— EXERCISE BRIEF —
In this exercise, every entry below is to be reproduced word for word.

(MATERIAL PROVIDED)

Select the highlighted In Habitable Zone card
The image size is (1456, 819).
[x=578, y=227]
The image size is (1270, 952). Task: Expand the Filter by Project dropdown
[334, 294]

(End MATERIAL PROVIDED)

— REPLY TO THE TASK —
Select the highlighted In Habitable Zone card
The image size is (1456, 819).
[x=578, y=227]
The image size is (1270, 952). Task: Expand the Filter by Project dropdown
[334, 294]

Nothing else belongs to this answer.